The house smelled divine, and he heard the oven being opened before Tessa rose above the boys heads with a tray of potatoes covered with cheese to go next to a tray of bacon strips and broccoli.
“I made dinner?” She offered softly, offering up the abundant smell of garlic and cheese and meat and…
“I hate broccoli!” Anton whined and earned a quick slip of hand from Jevgeni, who in return got one from Laura. Who received a reminder of how bad examples work from him. She scowled up at him, but he didn’t care. She was old enough to know better and after a small glaring contest her shoulders slumped and she turned her attention on Tessa, who looked awkward still holding the tray.
“Thank you.” She said, pushing the boys aside. “Set it down before you burn yourself!” She scolded. “Boys, go wash up!” She waited until the last of them had disappeared into the bathroom. “You didn’t have to.”
“I’m sorry, I just… I wanted to… I -” She looked sad, and he knew Laura was picking up on it.
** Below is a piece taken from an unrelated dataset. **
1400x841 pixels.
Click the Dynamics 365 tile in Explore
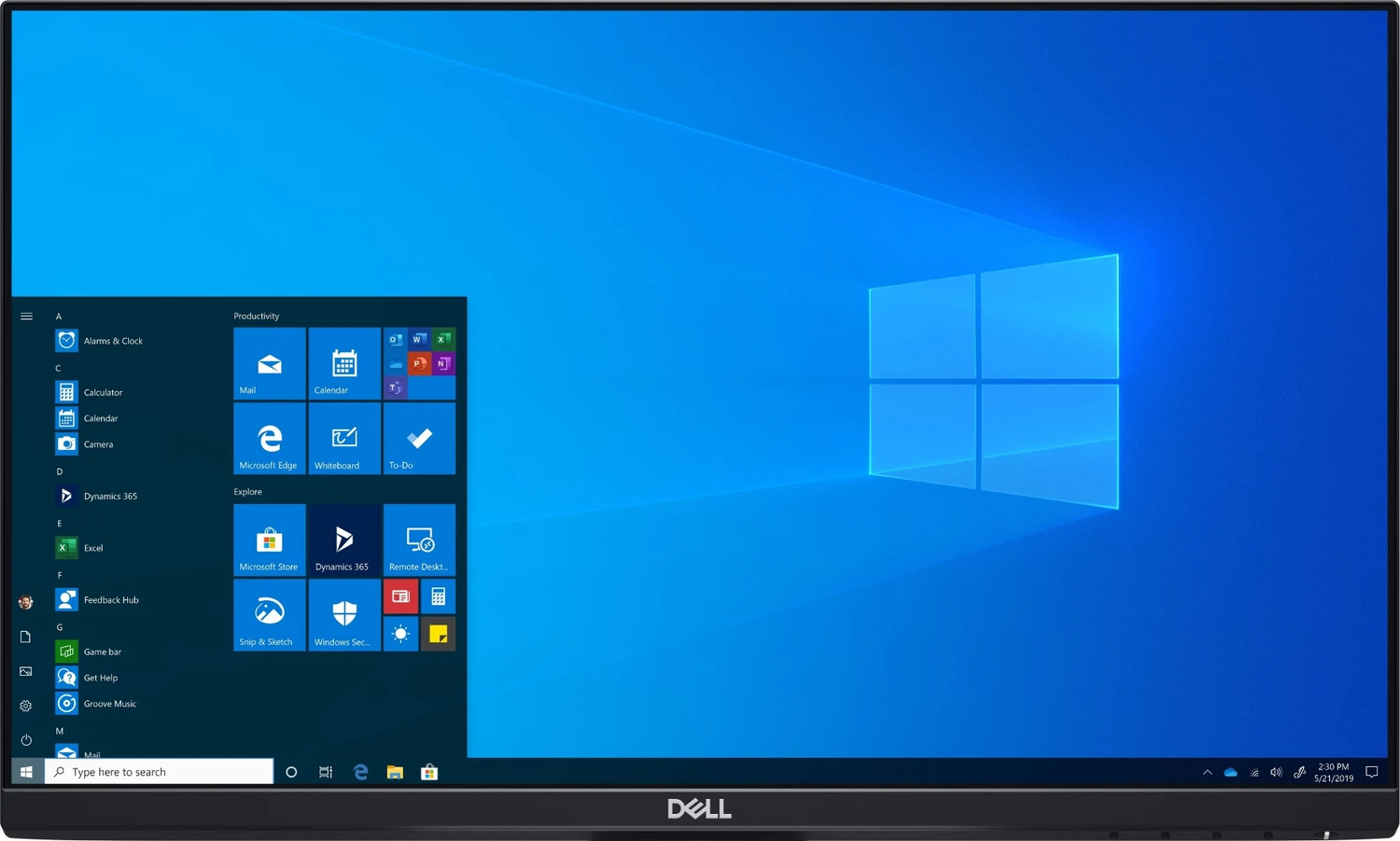point(344,540)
“Where’s Alik?” He asked softly, trying not to scare her off.
“He will be OK!” Her mild expression hardened, warning him to pack off and he nodded, taking the hint. He rose his hands in sign of resignation. She could be quite a mother bear when she wanted to be and if there was anything he’d learned over the years working with pregnant women, was to back off when shown teeth.
“Wait, they can’t go-”
“Ah, there he is…” Laura singsong, setting plates up on the edge of the table together with the baskets of forks and ketchup, ordering the row of boys to pick each of one. They were all running and beet red.
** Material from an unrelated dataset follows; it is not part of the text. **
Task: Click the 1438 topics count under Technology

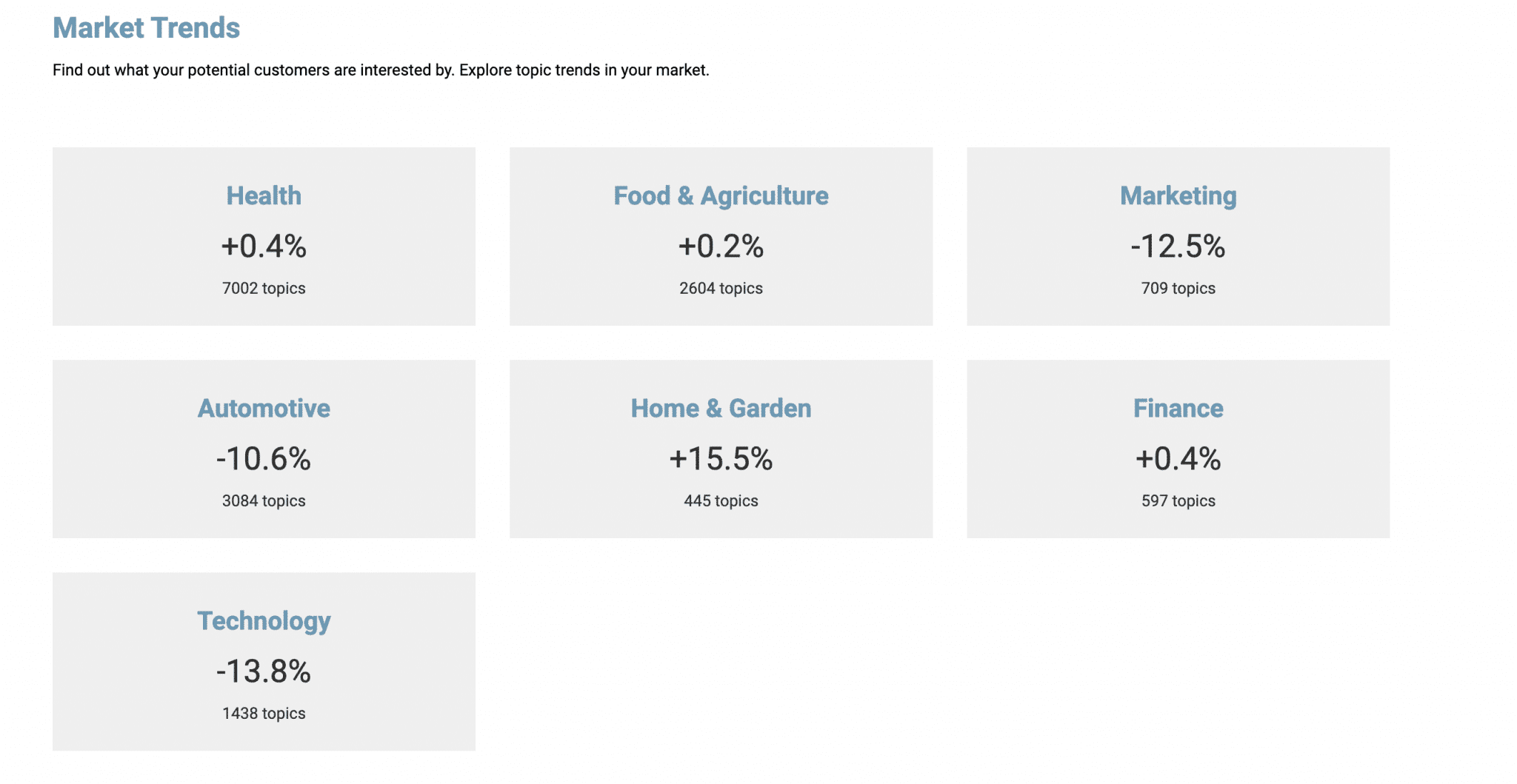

Jevgeni was the last one to return, looking dazed. “There’s an angry whale in the bath.” He said, pointing over his shoulder and stepped into the line, helping Kaspar get his fork. Then her eyes met Tessa’s and he quipped a smile. “Sorry about that, ma’am, we honestly didn’t know.”
“No apologies, I should have warned you.”
Alik appeared five minutes later, still fuming from the injustice. “Don’t you know how to knock?” He demanded, but there was no real bite behind it, when he trailed off, looking at the kids with renewed eyes. Maksim knew that look. He’d seen it too many times in his own reflection, when he caught himself staring out the window of his office towards the playground.
“Better get used to that – this is your future!” Maksim smiled at him through tight lips, passing him and clasping at his shoulder, suddenly feeling the sting in his chest how the faiths had once again screwed him over. What he wouldn’t do to be in his brother’s shoes right now?